Suzy Bofia

Personal information
- Born: 9 November 1984 (age 41) Bafia, Mbam-et-Inoubou, Cameroon
- Listed height: 6 ft 6 in (1.98 m)
- Listed weight: 180 lb (82 kg)

Career information
- High school: College de l'Unite (Yaoundé, Mfoundi, Cameroon); North Shore Technical (Middleton, Massachusetts); Naperville Central (Naperville, Illinois);
- College: Illinois Central (2004–2006); Arizona (2006–2007);
- WNBA draft: 2009: undrafted
- Position: Forward
- Number: 52

Career highlights
- NJCAA Division II champion (2006);

= Suzy Bofia =

Cameroonian basketball player

Suzanne Assena Bofia (born 9 November 1984) is a Cameroonian former collegiate basketball player for the Arizona Wildcats.

==Early life==
Bofia was born in Bafia, Cameroon to Prosper and Bernadette Bofia and is the younger twin sister of Beatrice, who was her teammate at Arizona. She is one of 10 children.

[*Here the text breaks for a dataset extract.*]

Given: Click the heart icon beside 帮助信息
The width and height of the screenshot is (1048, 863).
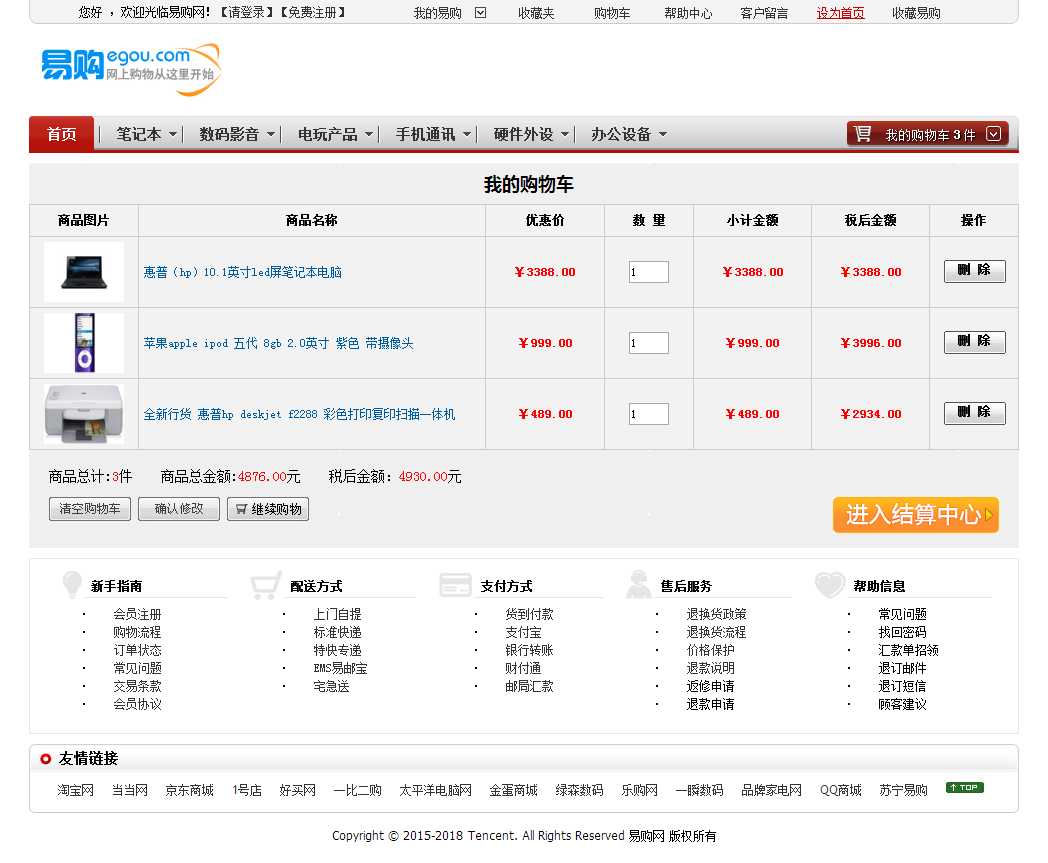Looking at the screenshot, I should click(829, 585).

Bofia began her high school basketball career at College de l'Unite in Cameroon. She later played for two years at North Shore Technical High School in Middleton, Massachusetts and two more years at Naperville Central High School in Illinois.

==Collegiate career==
===Illinois Central (2004–2006)===
Bofia played two seasons of junior college basketball at Illinois Central. She averaged 11.3 points and 8.2 rebounds per game. Illinois Central was the national runner-up during her freshman season and won the NJCAA Division II championship in her sophomore campaign. Bofia was named to NJCAA Division II All-Region during both of her junior college seasons. She was also named to the all-tournament team for the NJCAA Division II championship in both seasons. As a sophomore, she averaged 16.7 points and 12.3 rebounds per game in the NJCAA tournament, leading her team to the title.

===Arizona (2006–2008)===
Bofia transferred, along with sister Beatrice, to Arizona prior to the 2006–07 season.

As a junior at Arizona, Bofia averaged 4.6 points and 3.5 rebounds in 27 games. Bofia redshirted for the 2007–08 season, because she was pregnant. Following her redshirt season, Bofia decided to leave Arizona.